The team decided to use a design sprint to get results quickly. This sprint was a collaboration between the AI Research team, UX Design and PM teams. We gathered for a week and met every day for around 1 hour. We gathered for a week and met every day for around 1 hour.
On day 1, the research team partner shared all the relevant insights from their research. My high-level learnings: Support Agents see the time-saving potential of case/incident summarization for quick updates and providing summary notes. Support Agents hesitante in fully trusting summaries, highlighting a need for accuracy to build trust.
On day one, team aligned on personas(s), current state, problem(s), business context and criteria.
We reviewed all our current personas, discussing our thoughts on each. Following this, we formulated a single, clear problem statement that addresses the needs of multiple personas, as identified from the team's brainstorming.
Not everyone feels comfortable sketching. so the team crafted their storyboard with ready to use assets and everyone had their chance to explain their thinking and where they were coming from with it. After everyone went through their ideas, we moved on to voting and I grouped similar ideas under 4 main topics.
In a follow-up recap, we reviewed the problem statement and ideas from our previous session. It was evident that everyone was well-aligned on the project's direction. By grouping and classifying ideas, we clearly identified duplicates, allowing us to consolidate them into a unified concept.

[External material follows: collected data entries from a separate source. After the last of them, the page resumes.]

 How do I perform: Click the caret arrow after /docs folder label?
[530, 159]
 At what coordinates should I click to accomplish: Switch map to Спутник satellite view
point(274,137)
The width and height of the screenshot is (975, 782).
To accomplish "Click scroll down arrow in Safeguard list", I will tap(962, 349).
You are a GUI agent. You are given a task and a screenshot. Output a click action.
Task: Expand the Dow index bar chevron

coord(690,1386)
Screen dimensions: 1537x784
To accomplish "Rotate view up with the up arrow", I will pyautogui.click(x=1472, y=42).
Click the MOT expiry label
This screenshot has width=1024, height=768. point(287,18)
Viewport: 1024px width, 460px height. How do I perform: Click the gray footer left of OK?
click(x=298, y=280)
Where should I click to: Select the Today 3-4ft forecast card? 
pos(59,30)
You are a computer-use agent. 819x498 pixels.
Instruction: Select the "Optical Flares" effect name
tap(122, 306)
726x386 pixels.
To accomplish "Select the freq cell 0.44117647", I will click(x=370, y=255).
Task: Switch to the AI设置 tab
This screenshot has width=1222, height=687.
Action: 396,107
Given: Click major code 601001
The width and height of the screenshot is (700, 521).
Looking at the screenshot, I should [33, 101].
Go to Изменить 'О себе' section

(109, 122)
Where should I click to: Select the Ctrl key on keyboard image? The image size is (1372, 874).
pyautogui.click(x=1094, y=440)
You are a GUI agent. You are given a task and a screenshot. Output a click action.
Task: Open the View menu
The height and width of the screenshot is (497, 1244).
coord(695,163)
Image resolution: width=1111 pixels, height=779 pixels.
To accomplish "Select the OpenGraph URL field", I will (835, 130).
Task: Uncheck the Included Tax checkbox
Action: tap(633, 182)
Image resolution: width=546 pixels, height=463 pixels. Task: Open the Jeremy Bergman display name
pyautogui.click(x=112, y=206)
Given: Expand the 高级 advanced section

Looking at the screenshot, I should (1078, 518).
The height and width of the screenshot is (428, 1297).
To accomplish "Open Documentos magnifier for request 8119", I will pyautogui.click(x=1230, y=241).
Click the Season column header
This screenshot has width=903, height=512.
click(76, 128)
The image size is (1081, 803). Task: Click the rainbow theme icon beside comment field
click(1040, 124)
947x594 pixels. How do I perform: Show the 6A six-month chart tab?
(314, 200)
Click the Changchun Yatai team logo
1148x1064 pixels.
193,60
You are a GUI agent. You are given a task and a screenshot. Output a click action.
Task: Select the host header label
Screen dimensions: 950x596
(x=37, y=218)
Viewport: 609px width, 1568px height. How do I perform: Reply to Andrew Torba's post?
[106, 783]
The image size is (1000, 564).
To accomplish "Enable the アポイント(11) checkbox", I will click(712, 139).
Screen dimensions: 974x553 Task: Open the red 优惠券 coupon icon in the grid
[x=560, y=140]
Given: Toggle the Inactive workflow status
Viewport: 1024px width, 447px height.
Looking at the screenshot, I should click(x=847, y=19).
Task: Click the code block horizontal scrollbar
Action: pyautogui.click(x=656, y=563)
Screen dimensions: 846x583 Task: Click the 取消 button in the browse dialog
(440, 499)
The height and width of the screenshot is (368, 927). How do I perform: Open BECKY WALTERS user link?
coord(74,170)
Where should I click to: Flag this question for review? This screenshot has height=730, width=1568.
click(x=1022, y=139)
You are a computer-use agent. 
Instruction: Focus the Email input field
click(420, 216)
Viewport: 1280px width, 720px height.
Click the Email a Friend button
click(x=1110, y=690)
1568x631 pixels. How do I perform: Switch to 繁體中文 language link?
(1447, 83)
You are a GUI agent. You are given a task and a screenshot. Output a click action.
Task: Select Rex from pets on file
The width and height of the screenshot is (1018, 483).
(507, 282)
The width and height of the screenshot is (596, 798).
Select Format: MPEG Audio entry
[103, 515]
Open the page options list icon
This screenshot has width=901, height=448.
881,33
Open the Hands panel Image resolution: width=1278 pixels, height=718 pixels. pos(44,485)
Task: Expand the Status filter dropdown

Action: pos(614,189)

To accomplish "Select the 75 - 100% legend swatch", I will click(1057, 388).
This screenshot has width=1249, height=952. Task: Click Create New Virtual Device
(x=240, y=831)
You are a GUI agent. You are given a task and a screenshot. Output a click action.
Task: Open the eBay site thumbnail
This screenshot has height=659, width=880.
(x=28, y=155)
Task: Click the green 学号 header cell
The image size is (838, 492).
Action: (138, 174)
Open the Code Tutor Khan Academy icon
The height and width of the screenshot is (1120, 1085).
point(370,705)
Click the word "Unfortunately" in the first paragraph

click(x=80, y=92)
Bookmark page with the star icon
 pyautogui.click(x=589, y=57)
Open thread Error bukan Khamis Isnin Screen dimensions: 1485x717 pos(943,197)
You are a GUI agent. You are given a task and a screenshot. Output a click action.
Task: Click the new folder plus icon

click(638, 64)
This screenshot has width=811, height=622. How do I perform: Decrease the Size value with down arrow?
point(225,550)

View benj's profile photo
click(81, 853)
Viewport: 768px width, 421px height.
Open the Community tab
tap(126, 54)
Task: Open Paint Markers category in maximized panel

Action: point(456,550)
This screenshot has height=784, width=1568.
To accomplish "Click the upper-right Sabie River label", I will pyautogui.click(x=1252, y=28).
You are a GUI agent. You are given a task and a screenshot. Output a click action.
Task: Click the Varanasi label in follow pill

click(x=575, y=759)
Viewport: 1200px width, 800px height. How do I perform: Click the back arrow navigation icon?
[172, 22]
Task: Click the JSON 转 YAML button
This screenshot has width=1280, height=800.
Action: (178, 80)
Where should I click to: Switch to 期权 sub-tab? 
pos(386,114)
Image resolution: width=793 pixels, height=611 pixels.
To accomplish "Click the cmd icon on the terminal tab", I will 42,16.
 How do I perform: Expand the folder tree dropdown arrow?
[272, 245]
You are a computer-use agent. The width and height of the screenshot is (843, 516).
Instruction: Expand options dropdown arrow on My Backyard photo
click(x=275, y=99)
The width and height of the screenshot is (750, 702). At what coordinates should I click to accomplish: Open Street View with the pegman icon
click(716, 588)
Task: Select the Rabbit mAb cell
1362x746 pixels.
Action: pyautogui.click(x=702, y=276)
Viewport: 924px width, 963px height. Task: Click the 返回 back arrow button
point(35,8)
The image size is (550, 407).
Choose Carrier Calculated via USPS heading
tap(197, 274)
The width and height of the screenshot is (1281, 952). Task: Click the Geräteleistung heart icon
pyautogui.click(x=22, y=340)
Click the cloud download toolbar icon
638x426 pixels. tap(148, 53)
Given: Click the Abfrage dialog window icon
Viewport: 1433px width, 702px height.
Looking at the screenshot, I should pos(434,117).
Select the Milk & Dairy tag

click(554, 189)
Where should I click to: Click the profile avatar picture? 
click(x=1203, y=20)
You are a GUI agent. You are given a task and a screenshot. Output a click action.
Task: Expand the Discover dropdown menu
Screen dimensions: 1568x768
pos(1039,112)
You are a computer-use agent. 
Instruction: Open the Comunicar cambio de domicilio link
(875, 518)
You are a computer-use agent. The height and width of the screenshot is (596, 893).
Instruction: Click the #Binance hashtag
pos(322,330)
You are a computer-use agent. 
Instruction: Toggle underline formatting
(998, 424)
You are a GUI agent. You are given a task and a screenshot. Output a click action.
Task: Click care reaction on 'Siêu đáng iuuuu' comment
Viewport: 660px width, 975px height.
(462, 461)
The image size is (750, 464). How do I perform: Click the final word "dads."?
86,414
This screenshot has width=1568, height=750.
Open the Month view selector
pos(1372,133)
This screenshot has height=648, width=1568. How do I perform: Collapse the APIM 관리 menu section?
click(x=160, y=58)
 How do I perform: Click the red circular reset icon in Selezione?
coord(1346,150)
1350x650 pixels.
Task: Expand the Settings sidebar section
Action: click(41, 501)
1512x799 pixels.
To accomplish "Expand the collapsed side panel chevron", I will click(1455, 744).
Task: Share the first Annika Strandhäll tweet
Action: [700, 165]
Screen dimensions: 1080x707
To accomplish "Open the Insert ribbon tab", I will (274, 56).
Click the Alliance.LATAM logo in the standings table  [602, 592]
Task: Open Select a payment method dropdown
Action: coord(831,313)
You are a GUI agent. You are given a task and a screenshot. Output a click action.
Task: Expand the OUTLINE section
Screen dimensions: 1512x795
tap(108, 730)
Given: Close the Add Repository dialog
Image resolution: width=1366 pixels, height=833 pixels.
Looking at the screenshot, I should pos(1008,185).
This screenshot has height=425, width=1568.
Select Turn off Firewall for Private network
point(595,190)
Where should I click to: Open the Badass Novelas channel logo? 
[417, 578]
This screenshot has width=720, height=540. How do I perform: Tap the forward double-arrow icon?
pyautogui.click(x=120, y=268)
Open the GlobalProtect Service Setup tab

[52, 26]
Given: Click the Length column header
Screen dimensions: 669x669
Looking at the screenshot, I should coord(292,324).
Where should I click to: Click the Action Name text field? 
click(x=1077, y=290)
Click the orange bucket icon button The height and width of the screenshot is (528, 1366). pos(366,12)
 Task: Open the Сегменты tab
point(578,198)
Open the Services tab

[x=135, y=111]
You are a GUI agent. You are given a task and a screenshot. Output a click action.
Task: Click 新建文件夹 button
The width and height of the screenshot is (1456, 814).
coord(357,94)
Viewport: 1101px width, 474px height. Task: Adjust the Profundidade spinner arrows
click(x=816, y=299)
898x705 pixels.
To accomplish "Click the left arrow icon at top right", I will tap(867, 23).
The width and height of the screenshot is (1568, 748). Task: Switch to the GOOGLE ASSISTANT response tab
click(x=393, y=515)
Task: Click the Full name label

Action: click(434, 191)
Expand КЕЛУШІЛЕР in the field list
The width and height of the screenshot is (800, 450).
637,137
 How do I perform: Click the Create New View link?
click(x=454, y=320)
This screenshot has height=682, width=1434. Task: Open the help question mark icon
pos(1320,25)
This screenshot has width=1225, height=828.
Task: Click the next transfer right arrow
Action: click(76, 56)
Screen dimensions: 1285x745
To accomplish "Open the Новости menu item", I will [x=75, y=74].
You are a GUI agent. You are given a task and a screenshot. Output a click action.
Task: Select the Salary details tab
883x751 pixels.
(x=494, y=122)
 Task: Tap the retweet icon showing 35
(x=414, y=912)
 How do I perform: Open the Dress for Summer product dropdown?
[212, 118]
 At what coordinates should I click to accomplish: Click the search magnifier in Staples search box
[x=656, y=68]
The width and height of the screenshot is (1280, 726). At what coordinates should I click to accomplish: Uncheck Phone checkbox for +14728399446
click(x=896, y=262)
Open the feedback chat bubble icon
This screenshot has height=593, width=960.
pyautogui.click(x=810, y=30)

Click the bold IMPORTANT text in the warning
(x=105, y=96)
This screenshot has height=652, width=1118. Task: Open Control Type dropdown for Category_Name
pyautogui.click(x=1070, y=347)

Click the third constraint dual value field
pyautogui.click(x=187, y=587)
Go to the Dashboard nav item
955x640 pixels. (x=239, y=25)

As different teams would be impacted by this new feature. I met with cross function team in the wider business to uncover and understand what touch points we needed to consider.
The big learning! Garbage in equals garbage out!
A key takeaway from study was the critical importance of input data quality for our AI tools. For AI to assist agents effectively, each incident must be initially summarized with accurate details.
This groundwork enables the AI to provide more precise assistance in return, creating a virtuous cycle of improvement and efficiency. This foundational work is not just about enhancing current processes but is a step towards a smarter, AI-driven operational future.